### Liste des tâches
[1] Dans le texte sur les 50 ans du BRAL, recopiez mot pour mot le passage qui s'ouvre sur « 50 ans du BRAL » et se referme sur « de bons souvenirs. ».
[2] Reprenez le texte sur les 50 ans du BRAL après sa dernière phrase et poursuivez-le.

### Extrait choisi
50 ans du BRAL : An & Sophie

06/11/2024

Dans notre kot, An et Sophie sont revenues sur le « Commons Josaphat », Tour et Taxis et le rôle de la participation citoyenne dans les plans de développement urbain. Elles ont longtemps travaillé ensemble sur le projet et les plans du site Josaphat. Des retrouvailles heureuses qui rappellent de bons souvenirs.

bio Sophie

« Le droit à la ville » est le fil conducteur du parcours professionnel et militant de Sophie Ghyselen. En tant qu'activiste urbaine, elle est impliquée dans plusieurs initiatives de biens communs telles que Commons Josaphat, Beescoop et d'autres collectifs de citoyens plus petits. Dans le cadre de son emploi actuel au Community Land Trust Brussels, et auparavant en tant qu'architecte, elle milite en faveur de logements innovants et abordables et d'un urbanisme inclusif.

 

bio An

An Descheemaeker a travaillé pendant 14 ans pour le BRAL, dont 10 ans en tant que coordinatrice. Elle a notamment contribué au développement d'une ligne de tram le long de Tour et Taxis, d'une zone piétonne dans le centre-ville et d'une plus grande participation aux plans d'urbanisme, comme ceux du site Josaphat. Depuis 2019, elle travaille comme chef de cabinet de l'échevin de la mobilité Bart Dhondt.

### Extrait des données

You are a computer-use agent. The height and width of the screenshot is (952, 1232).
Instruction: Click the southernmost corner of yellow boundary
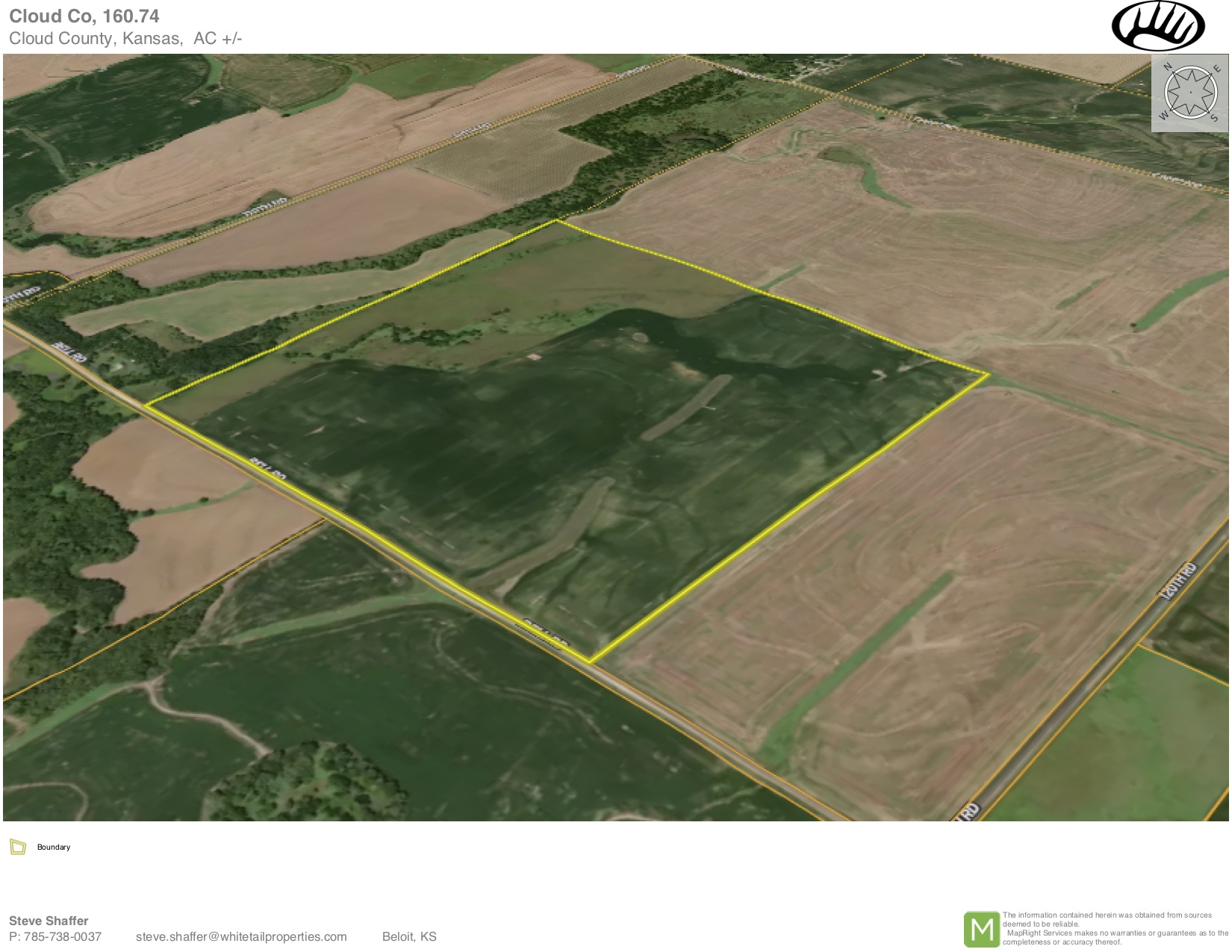[x=591, y=662]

### Résultats par tâche
[1]
50 ans du BRAL : An & Sophie

06/11/2024

Dans notre kot, An et Sophie sont revenues sur le « Commons Josaphat », Tour et Taxis et le rôle de la participation citoyenne dans les plans de développement urbain. Elles ont longtemps travaillé ensemble sur le projet et les plans du site Josaphat. Des retrouvailles heureuses qui rappellent de bons souvenirs.

[2]
 

An

Comment as-tu pris contact pour la première fois avec le BRAL ?

Sophie

Cela doit remonter à mes études d’architecture, lorsque j'ai travaillé sur mon mémoire portant sur les contrats de quartier. C’est à ce moment-là que j’ai commencé à explorer les archives d’ALERT.

An

Avais-tu déjà une idée de ce que faisait le BRAL à l’époque ?

Sophie

Oui, je crois que c’était assez clair. . Ce qui m’avait surtout marqué, c’était la manière dont BRAL s’efforçait de connecter différentes personnes — citoyens, autorités publiques, acteurs locaux — pour générer un débat intéressant. Par exemple, le projet autour de Tour et Taxis a été fascinant : voir que cela a pris des décennies pour en arriver au site actuel. Le parc y est bien plus petit que BRAL l’avait imaginé, mais il est là.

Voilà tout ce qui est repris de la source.